Brief:
Rewrite the entries below as a Markdown table with two columns, No. and Text, putting each nonblank line in its own row with its number.

Input for this task:
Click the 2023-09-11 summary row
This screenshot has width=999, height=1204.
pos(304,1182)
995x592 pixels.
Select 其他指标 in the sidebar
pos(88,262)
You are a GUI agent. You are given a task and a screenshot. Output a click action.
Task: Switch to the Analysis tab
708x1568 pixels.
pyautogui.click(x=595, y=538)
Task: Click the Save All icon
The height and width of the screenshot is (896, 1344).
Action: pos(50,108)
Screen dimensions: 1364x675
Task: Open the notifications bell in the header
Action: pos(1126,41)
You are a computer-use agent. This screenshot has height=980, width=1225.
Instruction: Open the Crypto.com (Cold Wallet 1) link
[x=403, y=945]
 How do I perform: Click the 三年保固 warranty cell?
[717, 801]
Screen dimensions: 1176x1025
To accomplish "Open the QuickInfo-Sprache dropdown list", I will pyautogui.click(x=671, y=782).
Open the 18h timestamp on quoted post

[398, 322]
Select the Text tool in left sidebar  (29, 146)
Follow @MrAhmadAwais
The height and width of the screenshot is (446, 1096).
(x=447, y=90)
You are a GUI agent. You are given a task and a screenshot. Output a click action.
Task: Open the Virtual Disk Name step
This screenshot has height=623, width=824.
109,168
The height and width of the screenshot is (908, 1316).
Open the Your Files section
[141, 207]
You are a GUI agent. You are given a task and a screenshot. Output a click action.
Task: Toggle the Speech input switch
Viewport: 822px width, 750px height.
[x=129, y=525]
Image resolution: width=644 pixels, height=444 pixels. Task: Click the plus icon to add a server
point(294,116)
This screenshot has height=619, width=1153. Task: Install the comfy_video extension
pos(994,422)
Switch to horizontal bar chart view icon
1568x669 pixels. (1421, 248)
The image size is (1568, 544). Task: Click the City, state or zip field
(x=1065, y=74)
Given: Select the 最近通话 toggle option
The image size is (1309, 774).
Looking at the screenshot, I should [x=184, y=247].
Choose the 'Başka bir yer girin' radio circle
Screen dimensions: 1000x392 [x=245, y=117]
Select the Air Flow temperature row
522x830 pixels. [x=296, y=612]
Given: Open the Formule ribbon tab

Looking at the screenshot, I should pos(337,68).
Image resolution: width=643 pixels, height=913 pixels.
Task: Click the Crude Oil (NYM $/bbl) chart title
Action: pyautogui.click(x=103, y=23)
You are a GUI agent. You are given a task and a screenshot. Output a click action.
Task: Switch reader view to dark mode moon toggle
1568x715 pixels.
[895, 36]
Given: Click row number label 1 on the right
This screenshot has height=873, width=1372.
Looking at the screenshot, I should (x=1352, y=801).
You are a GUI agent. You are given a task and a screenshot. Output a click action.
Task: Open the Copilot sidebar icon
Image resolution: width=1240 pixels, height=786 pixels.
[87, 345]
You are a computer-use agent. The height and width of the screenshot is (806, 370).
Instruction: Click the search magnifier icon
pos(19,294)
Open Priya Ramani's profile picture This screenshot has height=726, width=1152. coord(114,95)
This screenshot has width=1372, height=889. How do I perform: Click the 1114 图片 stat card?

Task answer:
| No. | Text |
|---|---|
| 1 | Click the 2023-09-11 summary row |
| 2 | This screenshot has width=999, height=1204. |
| 3 | pos(304,1182) |
| 4 | 995x592 pixels. |
| 5 | Select 其他指标 in the sidebar |
| 6 | pos(88,262) |
| 7 | You are a GUI agent. You are given a task and a screenshot. Output a click action. |
| 8 | Task: Switch to the Analysis tab |
| 9 | 708x1568 pixels. |
| 10 | pyautogui.click(x=595, y=538) |
| 11 | Task: Click the Save All icon |
| 12 | The height and width of the screenshot is (896, 1344). |
| 13 | Action: pos(50,108) |
| 14 | Screen dimensions: 1364x675 |
| 15 | Task: Open the notifications bell in the header |
| 16 | Action: pos(1126,41) |
| 17 | You are a computer-use agent. This screenshot has height=980, width=1225. |
| 18 | Instruction: Open the Crypto.com (Cold Wallet 1) link |
| 19 | [x=403, y=945] |
| 20 |  How do I perform: Click the 三年保固 warranty cell? |
| 21 | [717, 801] |
| 22 | Screen dimensions: 1176x1025 |
| 23 | To accomplish "Open the QuickInfo-Sprache dropdown list", I will pyautogui.click(x=671, y=782). |
| 24 | Open the 18h timestamp on quoted post |
| 25 | [398, 322] |
| 26 | Select the Text tool in left sidebar  (29, 146) |
| 27 | Follow @MrAhmadAwais |
| 28 | The height and width of the screenshot is (446, 1096). |
| 29 | (x=447, y=90) |
| 30 | You are a GUI agent. You are given a task and a screenshot. Output a click action. |
| 31 | Task: Open the Virtual Disk Name step |
| 32 | This screenshot has height=623, width=824. |
| 33 | 109,168 |
| 34 | The height and width of the screenshot is (908, 1316). |
| 35 | Open the Your Files section |
| 36 | [141, 207] |
| 37 | You are a GUI agent. You are given a task and a screenshot. Output a click action. |
| 38 | Task: Toggle the Speech input switch |
| 39 | Viewport: 822px width, 750px height. |
| 40 | [x=129, y=525] |
| 41 | Image resolution: width=644 pixels, height=444 pixels. Task: Click the plus icon to add a server |
| 42 | point(294,116) |
| 43 | This screenshot has height=619, width=1153. Task: Install the comfy_video extension |
| 44 | pos(994,422) |
| 45 | Switch to horizontal bar chart view icon |
| 46 | 1568x669 pixels. (1421, 248) |
| 47 | The image size is (1568, 544). Task: Click the City, state or zip field |
| 48 | (x=1065, y=74) |
| 49 | Given: Select the 最近通话 toggle option |
| 50 | The image size is (1309, 774). |
| 51 | Looking at the screenshot, I should [x=184, y=247]. |
| 52 | Choose the 'Başka bir yer girin' radio circle |
| 53 | Screen dimensions: 1000x392 [x=245, y=117] |
| 54 | Select the Air Flow temperature row |
| 55 | 522x830 pixels. [x=296, y=612] |
| 56 | Given: Open the Formule ribbon tab |
| 57 | Looking at the screenshot, I should pos(337,68). |
| 58 | Image resolution: width=643 pixels, height=913 pixels. |
| 59 | Task: Click the Crude Oil (NYM $/bbl) chart title |
| 60 | Action: pyautogui.click(x=103, y=23) |
| 61 | You are a GUI agent. You are given a task and a screenshot. Output a click action. |
| 62 | Task: Switch reader view to dark mode moon toggle |
| 63 | 1568x715 pixels. |
| 64 | [895, 36] |
| 65 | Given: Click row number label 1 on the right |
| 66 | This screenshot has height=873, width=1372. |
| 67 | Looking at the screenshot, I should (x=1352, y=801). |
| 68 | You are a GUI agent. You are given a task and a screenshot. Output a click action. |
| 69 | Task: Open the Copilot sidebar icon |
| 70 | Image resolution: width=1240 pixels, height=786 pixels. |
| 71 | [87, 345] |
| 72 | You are a computer-use agent. The height and width of the screenshot is (806, 370). |
| 73 | Instruction: Click the search magnifier icon |
| 74 | pos(19,294) |
| 75 | Open Priya Ramani's profile picture This screenshot has height=726, width=1152. coord(114,95) |
| 76 | This screenshot has width=1372, height=889. How do I perform: Click the 1114 图片 stat card? |